## Work to be completed
Only an exact copy of every record counts as an answer.

## Recorded data
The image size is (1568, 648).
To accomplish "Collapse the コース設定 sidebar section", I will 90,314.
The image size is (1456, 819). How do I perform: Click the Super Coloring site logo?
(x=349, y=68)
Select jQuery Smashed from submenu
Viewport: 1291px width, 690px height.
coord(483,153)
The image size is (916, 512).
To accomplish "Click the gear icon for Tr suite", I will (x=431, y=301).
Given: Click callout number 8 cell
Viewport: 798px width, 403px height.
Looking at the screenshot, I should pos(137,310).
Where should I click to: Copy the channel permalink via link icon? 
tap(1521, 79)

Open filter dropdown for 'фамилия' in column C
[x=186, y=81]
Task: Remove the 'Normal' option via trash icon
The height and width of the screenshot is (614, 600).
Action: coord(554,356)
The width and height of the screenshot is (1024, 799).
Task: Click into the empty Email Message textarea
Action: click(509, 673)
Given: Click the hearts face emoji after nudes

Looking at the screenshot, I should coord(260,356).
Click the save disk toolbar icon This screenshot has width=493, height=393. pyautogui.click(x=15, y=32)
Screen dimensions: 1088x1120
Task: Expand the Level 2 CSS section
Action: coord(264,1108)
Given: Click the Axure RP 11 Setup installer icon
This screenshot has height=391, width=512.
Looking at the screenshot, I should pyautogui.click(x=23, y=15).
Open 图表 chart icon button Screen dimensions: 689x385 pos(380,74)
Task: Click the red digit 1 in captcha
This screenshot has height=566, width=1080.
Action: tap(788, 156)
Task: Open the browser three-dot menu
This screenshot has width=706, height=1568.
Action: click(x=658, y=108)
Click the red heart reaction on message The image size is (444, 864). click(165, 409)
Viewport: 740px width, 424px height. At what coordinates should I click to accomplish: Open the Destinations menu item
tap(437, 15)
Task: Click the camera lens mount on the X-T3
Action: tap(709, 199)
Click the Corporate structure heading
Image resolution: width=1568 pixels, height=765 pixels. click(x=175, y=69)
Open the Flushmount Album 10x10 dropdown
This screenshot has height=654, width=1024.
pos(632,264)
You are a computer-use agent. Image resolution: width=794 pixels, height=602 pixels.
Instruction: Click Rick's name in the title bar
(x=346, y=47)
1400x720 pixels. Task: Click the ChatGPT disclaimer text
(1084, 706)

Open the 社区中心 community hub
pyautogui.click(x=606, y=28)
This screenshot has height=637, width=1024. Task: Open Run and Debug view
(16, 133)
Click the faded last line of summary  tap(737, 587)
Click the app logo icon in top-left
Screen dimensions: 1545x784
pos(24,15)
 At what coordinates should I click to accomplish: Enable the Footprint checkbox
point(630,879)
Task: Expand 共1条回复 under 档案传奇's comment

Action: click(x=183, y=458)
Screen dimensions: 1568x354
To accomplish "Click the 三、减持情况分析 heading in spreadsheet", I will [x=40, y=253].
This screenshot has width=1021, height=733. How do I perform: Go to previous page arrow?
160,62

## Task output
The image size is (1568, 648).
To accomplish "Collapse the コース設定 sidebar section", I will 90,314.
The image size is (1456, 819). How do I perform: Click the Super Coloring site logo?
(x=349, y=68)
Select jQuery Smashed from submenu
Viewport: 1291px width, 690px height.
coord(483,153)
The image size is (916, 512).
To accomplish "Click the gear icon for Tr suite", I will (x=431, y=301).
Given: Click callout number 8 cell
Viewport: 798px width, 403px height.
Looking at the screenshot, I should pos(137,310).
Where should I click to: Copy the channel permalink via link icon? 
tap(1521, 79)

Open filter dropdown for 'фамилия' in column C
[x=186, y=81]
Task: Remove the 'Normal' option via trash icon
The height and width of the screenshot is (614, 600).
Action: coord(554,356)
The width and height of the screenshot is (1024, 799).
Task: Click into the empty Email Message textarea
Action: click(509, 673)
Given: Click the hearts face emoji after nudes

Looking at the screenshot, I should coord(260,356).
Click the save disk toolbar icon This screenshot has width=493, height=393. pyautogui.click(x=15, y=32)
Screen dimensions: 1088x1120
Task: Expand the Level 2 CSS section
Action: coord(264,1108)
Given: Click the Axure RP 11 Setup installer icon
This screenshot has height=391, width=512.
Looking at the screenshot, I should pyautogui.click(x=23, y=15).
Open 图表 chart icon button Screen dimensions: 689x385 pos(380,74)
Task: Click the red digit 1 in captcha
This screenshot has height=566, width=1080.
Action: tap(788, 156)
Task: Open the browser three-dot menu
This screenshot has width=706, height=1568.
Action: click(x=658, y=108)
Click the red heart reaction on message The image size is (444, 864). click(165, 409)
Viewport: 740px width, 424px height. At what coordinates should I click to accomplish: Open the Destinations menu item
tap(437, 15)
Task: Click the camera lens mount on the X-T3
Action: tap(709, 199)
Click the Corporate structure heading
Image resolution: width=1568 pixels, height=765 pixels. click(x=175, y=69)
Open the Flushmount Album 10x10 dropdown
This screenshot has height=654, width=1024.
pos(632,264)
You are a computer-use agent. Image resolution: width=794 pixels, height=602 pixels.
Instruction: Click Rick's name in the title bar
(x=346, y=47)
1400x720 pixels. Task: Click the ChatGPT disclaimer text
(1084, 706)

Open the 社区中心 community hub
pyautogui.click(x=606, y=28)
This screenshot has height=637, width=1024. Task: Open Run and Debug view
(16, 133)
Click the faded last line of summary  tap(737, 587)
Click the app logo icon in top-left
Screen dimensions: 1545x784
pos(24,15)
 At what coordinates should I click to accomplish: Enable the Footprint checkbox
point(630,879)
Task: Expand 共1条回复 under 档案传奇's comment

Action: click(x=183, y=458)
Screen dimensions: 1568x354
To accomplish "Click the 三、减持情况分析 heading in spreadsheet", I will [x=40, y=253].
This screenshot has width=1021, height=733. How do I perform: Go to previous page arrow?
160,62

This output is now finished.